"Don't You Lie to Me" (sometimes called "I Get Evil") is a song recorded by Tampa Red in 1940.  It became popular with blues artists, leading it to become a blues standard. The song was also interpreted by rock and roll pioneers Fats Domino and Chuck Berry.

Original song
"Don't You Lie to Me" was recorded by Tampa Red approximately midpoint in his prolific recording career, representing the transition from his earlier hokum recordings to his later early Chicago-blues combo style.  This was the same period when he began playing the electric guitar and recorded his best-known blues classics, including "It Hurts Me Too", "Love with a Feeling", and "Anna Lou Blues", the B-side of "Don't You Lie to Me".

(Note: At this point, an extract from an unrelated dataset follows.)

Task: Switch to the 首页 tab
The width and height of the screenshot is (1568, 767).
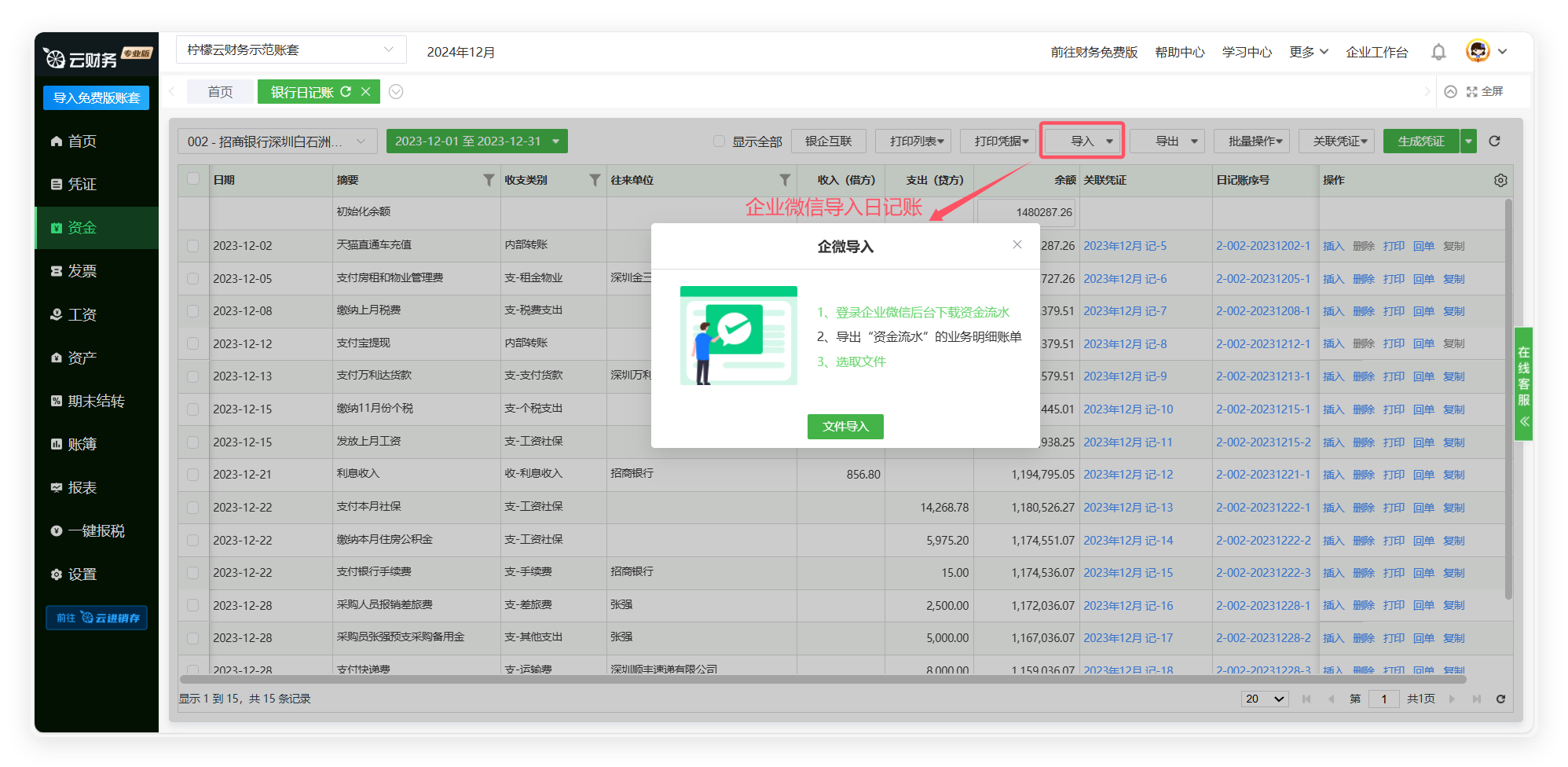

The song is a mid-tempo twelve-bar blues that features Tampa Red playing jazz-inflected single-note guitar fills behind his vocals.  Blind John Davis provided the piano accompaniment with an unidentified bass player and, as a throwback to his earlier days, Red added a twelve-bar kazoo solo.  Although many later versions are credited to other artists, they usually use some, if not most, of Tampa Red's lyrics:

Recordings by other artists
Fats Domino recorded "Don't You Lie to Me" early in his career in 1951 (Imperial 5123).  He used most of Tampa Red's lyrics and, although there is a full backing band, his trademark piano accompaniment dominates the recording.  Domino received sole credit for the song, as did Chuck Berry when he recorded a rock and roll version for his 1961 album New Juke-Box Hits.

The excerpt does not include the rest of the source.